▶ [WHAT YOU HAVE TO DO]
Can you turn all the rows below into a Markdown table with a "No." column for the row number and an "Entry" column for the line, skipping any blank lines?

▶ [ENTRIES SHOWN]
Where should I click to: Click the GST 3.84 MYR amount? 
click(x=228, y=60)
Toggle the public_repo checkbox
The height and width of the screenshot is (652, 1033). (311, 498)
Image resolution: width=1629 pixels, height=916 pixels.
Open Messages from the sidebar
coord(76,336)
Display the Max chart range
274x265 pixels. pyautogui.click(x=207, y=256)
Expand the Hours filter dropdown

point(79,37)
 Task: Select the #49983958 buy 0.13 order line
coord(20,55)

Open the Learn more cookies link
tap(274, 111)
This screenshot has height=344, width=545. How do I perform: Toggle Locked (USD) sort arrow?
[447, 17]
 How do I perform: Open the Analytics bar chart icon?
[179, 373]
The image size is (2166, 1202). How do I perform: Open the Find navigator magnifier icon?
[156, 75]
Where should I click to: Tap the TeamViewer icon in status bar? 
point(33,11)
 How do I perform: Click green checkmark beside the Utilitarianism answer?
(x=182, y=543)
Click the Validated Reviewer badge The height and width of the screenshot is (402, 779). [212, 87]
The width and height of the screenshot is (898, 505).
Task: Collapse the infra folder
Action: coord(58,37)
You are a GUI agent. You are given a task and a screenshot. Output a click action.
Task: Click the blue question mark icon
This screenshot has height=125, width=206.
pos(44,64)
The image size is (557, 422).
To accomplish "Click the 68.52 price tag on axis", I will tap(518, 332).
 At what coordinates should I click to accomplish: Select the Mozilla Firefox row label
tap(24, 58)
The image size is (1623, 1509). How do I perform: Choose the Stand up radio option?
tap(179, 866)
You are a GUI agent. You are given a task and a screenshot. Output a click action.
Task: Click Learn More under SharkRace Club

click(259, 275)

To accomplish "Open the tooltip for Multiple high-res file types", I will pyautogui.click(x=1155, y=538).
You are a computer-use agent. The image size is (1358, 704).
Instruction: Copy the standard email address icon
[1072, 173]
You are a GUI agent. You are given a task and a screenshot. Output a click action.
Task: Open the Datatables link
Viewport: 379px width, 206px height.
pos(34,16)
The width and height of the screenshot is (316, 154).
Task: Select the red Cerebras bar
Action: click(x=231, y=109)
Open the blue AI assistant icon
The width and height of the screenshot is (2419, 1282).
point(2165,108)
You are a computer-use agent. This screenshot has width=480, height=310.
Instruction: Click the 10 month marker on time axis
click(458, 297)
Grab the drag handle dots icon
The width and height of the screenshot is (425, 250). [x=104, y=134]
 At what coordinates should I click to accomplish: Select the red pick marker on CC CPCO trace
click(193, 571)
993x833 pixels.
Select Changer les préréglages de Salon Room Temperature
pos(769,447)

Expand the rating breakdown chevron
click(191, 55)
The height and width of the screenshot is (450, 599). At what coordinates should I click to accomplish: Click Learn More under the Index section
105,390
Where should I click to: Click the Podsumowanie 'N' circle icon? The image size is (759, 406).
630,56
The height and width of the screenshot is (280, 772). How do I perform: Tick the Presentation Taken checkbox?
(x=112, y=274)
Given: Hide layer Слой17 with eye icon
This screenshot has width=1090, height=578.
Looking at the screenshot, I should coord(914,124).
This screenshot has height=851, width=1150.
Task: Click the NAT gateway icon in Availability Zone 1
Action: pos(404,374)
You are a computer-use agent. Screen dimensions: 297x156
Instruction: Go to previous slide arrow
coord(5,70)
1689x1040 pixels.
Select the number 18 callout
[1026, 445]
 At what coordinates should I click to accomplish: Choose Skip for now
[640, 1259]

▶ [RESPONSE TO THIS TASK]
| No. | Entry |
|---|---|
| 1 | Where should I click to: Click the GST 3.84 MYR amount?  |
| 2 | click(x=228, y=60) |
| 3 | Toggle the public_repo checkbox |
| 4 | The height and width of the screenshot is (652, 1033). (311, 498) |
| 5 | Image resolution: width=1629 pixels, height=916 pixels. |
| 6 | Open Messages from the sidebar |
| 7 | coord(76,336) |
| 8 | Display the Max chart range |
| 9 | 274x265 pixels. pyautogui.click(x=207, y=256) |
| 10 | Expand the Hours filter dropdown |
| 11 | point(79,37) |
| 12 |  Task: Select the #49983958 buy 0.13 order line |
| 13 | coord(20,55) |
| 14 | Open the Learn more cookies link |
| 15 | tap(274, 111) |
| 16 | This screenshot has height=344, width=545. How do I perform: Toggle Locked (USD) sort arrow? |
| 17 | [447, 17] |
| 18 |  How do I perform: Open the Analytics bar chart icon? |
| 19 | [179, 373] |
| 20 | The image size is (2166, 1202). How do I perform: Open the Find navigator magnifier icon? |
| 21 | [156, 75] |
| 22 | Where should I click to: Tap the TeamViewer icon in status bar?  |
| 23 | point(33,11) |
| 24 |  How do I perform: Click green checkmark beside the Utilitarianism answer? |
| 25 | (x=182, y=543) |
| 26 | Click the Validated Reviewer badge The height and width of the screenshot is (402, 779). [212, 87] |
| 27 | The width and height of the screenshot is (898, 505). |
| 28 | Task: Collapse the infra folder |
| 29 | Action: coord(58,37) |
| 30 | You are a GUI agent. You are given a task and a screenshot. Output a click action. |
| 31 | Task: Click the blue question mark icon |
| 32 | This screenshot has height=125, width=206. |
| 33 | pos(44,64) |
| 34 | The image size is (557, 422). |
| 35 | To accomplish "Click the 68.52 price tag on axis", I will tap(518, 332). |
| 36 |  At what coordinates should I click to accomplish: Select the Mozilla Firefox row label |
| 37 | tap(24, 58) |
| 38 | The image size is (1623, 1509). How do I perform: Choose the Stand up radio option? |
| 39 | tap(179, 866) |
| 40 | You are a GUI agent. You are given a task and a screenshot. Output a click action. |
| 41 | Task: Click Learn More under SharkRace Club |
| 42 | click(259, 275) |
| 43 | To accomplish "Open the tooltip for Multiple high-res file types", I will pyautogui.click(x=1155, y=538). |
| 44 | You are a computer-use agent. The image size is (1358, 704). |
| 45 | Instruction: Copy the standard email address icon |
| 46 | [1072, 173] |
| 47 | You are a GUI agent. You are given a task and a screenshot. Output a click action. |
| 48 | Task: Open the Datatables link |
| 49 | Viewport: 379px width, 206px height. |
| 50 | pos(34,16) |
| 51 | The width and height of the screenshot is (316, 154). |
| 52 | Task: Select the red Cerebras bar |
| 53 | Action: click(x=231, y=109) |
| 54 | Open the blue AI assistant icon |
| 55 | The width and height of the screenshot is (2419, 1282). |
| 56 | point(2165,108) |
| 57 | You are a computer-use agent. This screenshot has width=480, height=310. |
| 58 | Instruction: Click the 10 month marker on time axis |
| 59 | click(458, 297) |
| 60 | Grab the drag handle dots icon |
| 61 | The width and height of the screenshot is (425, 250). [x=104, y=134] |
| 62 |  At what coordinates should I click to accomplish: Select the red pick marker on CC CPCO trace |
| 63 | click(193, 571) |
| 64 | 993x833 pixels. |
| 65 | Select Changer les préréglages de Salon Room Temperature |
| 66 | pos(769,447) |
| 67 | Expand the rating breakdown chevron |
| 68 | click(191, 55) |
| 69 | The height and width of the screenshot is (450, 599). At what coordinates should I click to accomplish: Click Learn More under the Index section |
| 70 | 105,390 |
| 71 | Where should I click to: Click the Podsumowanie 'N' circle icon? The image size is (759, 406). |
| 72 | 630,56 |
| 73 | The height and width of the screenshot is (280, 772). How do I perform: Tick the Presentation Taken checkbox? |
| 74 | (x=112, y=274) |
| 75 | Given: Hide layer Слой17 with eye icon |
| 76 | This screenshot has width=1090, height=578. |
| 77 | Looking at the screenshot, I should coord(914,124). |
| 78 | This screenshot has height=851, width=1150. |
| 79 | Task: Click the NAT gateway icon in Availability Zone 1 |
| 80 | Action: pos(404,374) |
| 81 | You are a computer-use agent. Screen dimensions: 297x156 |
| 82 | Instruction: Go to previous slide arrow |
| 83 | coord(5,70) |
| 84 | 1689x1040 pixels. |
| 85 | Select the number 18 callout |
| 86 | [1026, 445] |
| 87 |  At what coordinates should I click to accomplish: Choose Skip for now |
| 88 | [640, 1259] |